[Dataset items]

------------------------------------------------

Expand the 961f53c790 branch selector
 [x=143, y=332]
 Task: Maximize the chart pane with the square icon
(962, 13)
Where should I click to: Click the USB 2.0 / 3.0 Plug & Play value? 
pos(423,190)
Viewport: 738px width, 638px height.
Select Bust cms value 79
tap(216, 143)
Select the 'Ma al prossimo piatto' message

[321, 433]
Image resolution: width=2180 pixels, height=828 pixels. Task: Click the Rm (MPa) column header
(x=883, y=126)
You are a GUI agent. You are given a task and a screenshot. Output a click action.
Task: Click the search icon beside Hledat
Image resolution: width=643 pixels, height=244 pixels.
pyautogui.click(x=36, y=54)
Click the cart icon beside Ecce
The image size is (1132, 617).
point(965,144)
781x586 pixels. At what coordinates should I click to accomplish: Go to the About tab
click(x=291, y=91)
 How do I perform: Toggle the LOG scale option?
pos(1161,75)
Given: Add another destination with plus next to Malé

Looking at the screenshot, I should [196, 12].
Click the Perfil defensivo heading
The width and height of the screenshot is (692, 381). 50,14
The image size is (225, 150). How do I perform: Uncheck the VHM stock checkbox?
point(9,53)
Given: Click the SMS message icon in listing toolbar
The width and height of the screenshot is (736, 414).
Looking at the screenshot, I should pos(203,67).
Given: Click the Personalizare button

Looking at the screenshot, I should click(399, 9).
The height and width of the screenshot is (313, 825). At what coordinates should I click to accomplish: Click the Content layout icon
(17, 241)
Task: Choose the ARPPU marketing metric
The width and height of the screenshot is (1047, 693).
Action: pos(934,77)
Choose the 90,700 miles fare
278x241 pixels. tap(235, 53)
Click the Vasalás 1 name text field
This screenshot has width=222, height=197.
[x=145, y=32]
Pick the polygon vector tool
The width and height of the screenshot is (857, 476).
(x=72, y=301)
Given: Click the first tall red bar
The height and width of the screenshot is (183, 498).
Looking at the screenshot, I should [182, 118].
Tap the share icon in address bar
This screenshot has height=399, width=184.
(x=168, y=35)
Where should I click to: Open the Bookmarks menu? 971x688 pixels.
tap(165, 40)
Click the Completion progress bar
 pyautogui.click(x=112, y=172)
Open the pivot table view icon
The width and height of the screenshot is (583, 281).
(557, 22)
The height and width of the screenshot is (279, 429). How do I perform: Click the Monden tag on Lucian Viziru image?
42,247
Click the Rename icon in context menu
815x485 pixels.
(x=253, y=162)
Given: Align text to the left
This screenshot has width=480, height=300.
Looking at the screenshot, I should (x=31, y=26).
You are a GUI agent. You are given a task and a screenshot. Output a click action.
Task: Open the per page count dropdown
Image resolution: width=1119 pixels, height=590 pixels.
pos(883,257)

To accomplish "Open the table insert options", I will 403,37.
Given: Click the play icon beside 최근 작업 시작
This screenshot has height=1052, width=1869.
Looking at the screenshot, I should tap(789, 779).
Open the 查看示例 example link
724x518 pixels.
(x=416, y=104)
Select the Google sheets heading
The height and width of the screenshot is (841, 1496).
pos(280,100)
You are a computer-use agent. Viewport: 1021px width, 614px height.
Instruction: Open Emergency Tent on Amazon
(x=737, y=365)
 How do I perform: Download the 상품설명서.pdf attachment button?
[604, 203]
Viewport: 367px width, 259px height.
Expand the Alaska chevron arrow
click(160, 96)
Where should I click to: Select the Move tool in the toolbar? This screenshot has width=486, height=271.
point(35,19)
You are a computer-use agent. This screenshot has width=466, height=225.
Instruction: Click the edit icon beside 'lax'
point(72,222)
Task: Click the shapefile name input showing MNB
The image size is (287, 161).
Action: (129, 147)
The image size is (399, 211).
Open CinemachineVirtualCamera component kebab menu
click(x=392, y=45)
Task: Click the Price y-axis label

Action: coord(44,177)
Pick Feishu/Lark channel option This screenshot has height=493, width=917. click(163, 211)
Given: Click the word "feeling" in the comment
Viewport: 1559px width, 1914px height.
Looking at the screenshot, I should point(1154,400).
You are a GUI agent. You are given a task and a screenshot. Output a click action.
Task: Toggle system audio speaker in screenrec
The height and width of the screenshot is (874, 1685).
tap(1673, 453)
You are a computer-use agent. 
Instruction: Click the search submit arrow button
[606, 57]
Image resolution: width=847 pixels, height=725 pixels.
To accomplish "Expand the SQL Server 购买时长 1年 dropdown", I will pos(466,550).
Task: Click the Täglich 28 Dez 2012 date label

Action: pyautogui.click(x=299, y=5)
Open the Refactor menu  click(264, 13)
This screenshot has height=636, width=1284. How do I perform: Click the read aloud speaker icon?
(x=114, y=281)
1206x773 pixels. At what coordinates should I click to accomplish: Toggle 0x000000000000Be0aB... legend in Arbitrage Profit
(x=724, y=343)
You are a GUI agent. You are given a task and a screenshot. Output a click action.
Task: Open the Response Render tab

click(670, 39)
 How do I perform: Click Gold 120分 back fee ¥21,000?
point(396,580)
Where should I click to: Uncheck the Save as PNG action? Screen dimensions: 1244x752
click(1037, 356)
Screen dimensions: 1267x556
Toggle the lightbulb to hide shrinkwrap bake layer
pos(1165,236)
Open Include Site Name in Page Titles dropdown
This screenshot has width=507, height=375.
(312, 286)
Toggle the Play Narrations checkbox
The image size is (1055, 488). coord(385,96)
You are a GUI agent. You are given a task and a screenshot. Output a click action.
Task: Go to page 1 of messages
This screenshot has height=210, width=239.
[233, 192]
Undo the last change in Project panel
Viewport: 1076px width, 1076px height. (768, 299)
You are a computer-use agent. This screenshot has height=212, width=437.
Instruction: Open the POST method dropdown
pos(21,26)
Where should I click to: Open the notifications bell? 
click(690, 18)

------------------------------------------------

_What you are asked to do_
Your answer should hold every line of the entries that contains the string "will".

_Answer section_
To accomplish "Open the table insert options", I will 403,37.
To accomplish "Expand the SQL Server 购买时长 1年 dropdown", I will pos(466,550).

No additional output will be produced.